» **WORK TASK**
Transcribe every entry verbatim; omit pictures.

[Start of section]

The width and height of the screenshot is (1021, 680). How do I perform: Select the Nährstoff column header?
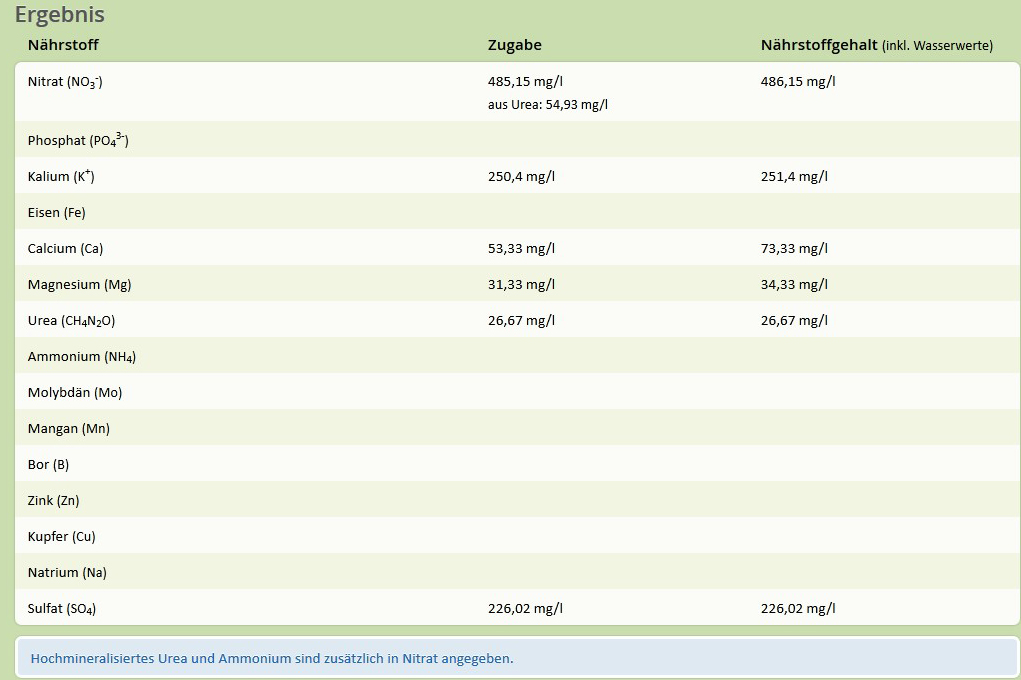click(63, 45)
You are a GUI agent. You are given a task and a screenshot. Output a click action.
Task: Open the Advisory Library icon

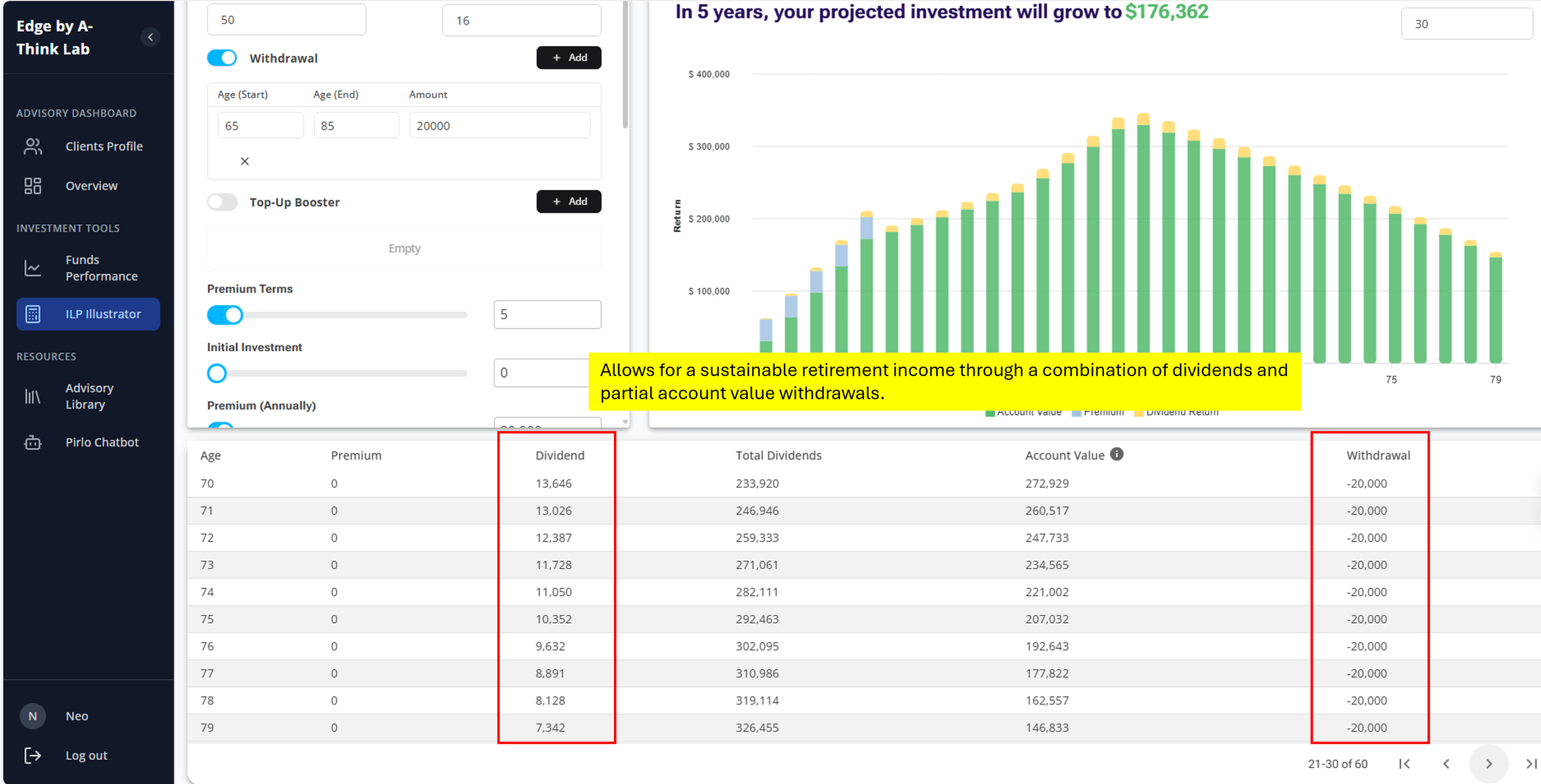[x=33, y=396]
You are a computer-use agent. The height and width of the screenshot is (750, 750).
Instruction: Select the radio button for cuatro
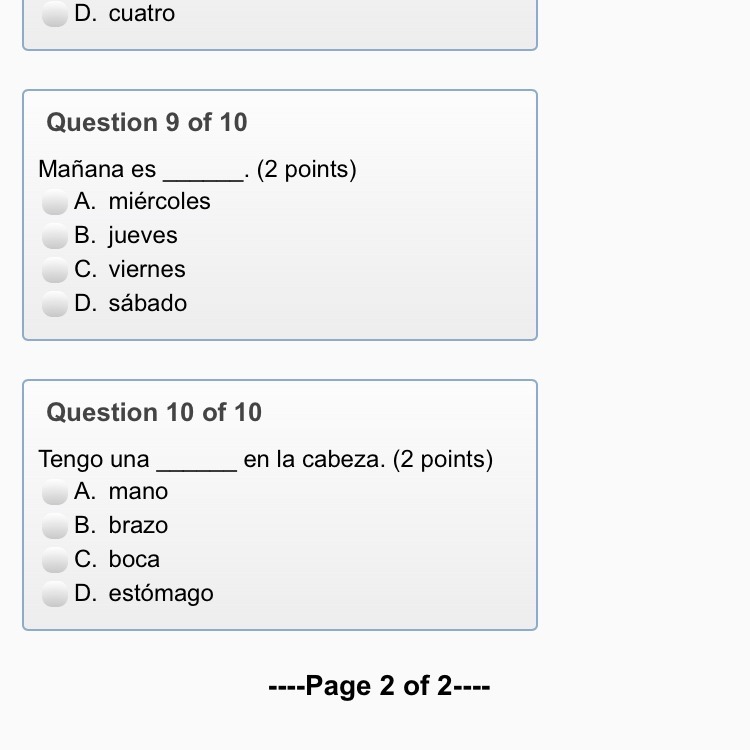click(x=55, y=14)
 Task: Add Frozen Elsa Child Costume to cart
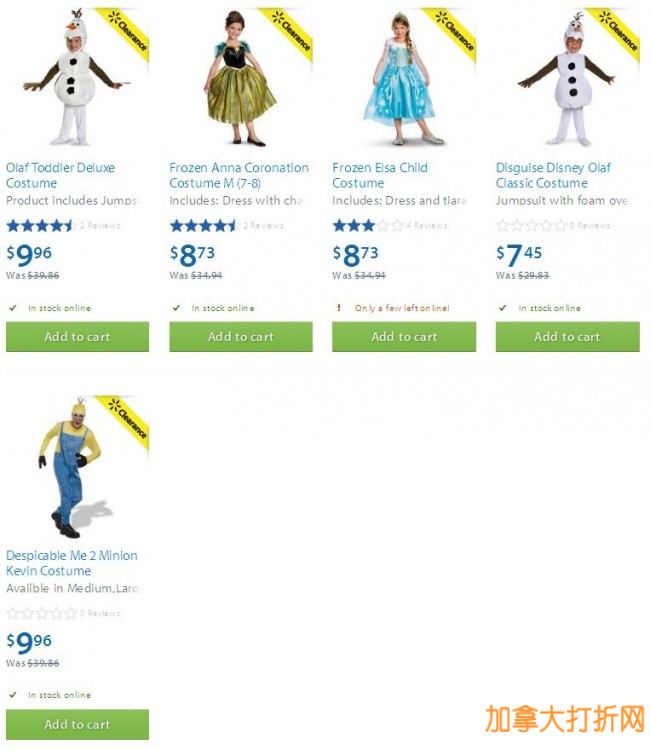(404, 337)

[End of section]

» **WRITTEN REPLY**
The width and height of the screenshot is (1021, 680). How do I perform: Select the Nährstoff column header?
click(63, 45)
You are a GUI agent. You are given a task and a screenshot. Output a click action.
Task: Open the Advisory Library icon

[x=33, y=396]
You are a computer-use agent. The height and width of the screenshot is (750, 750).
Instruction: Select the radio button for cuatro
click(x=55, y=14)
 Task: Add Frozen Elsa Child Costume to cart
(404, 337)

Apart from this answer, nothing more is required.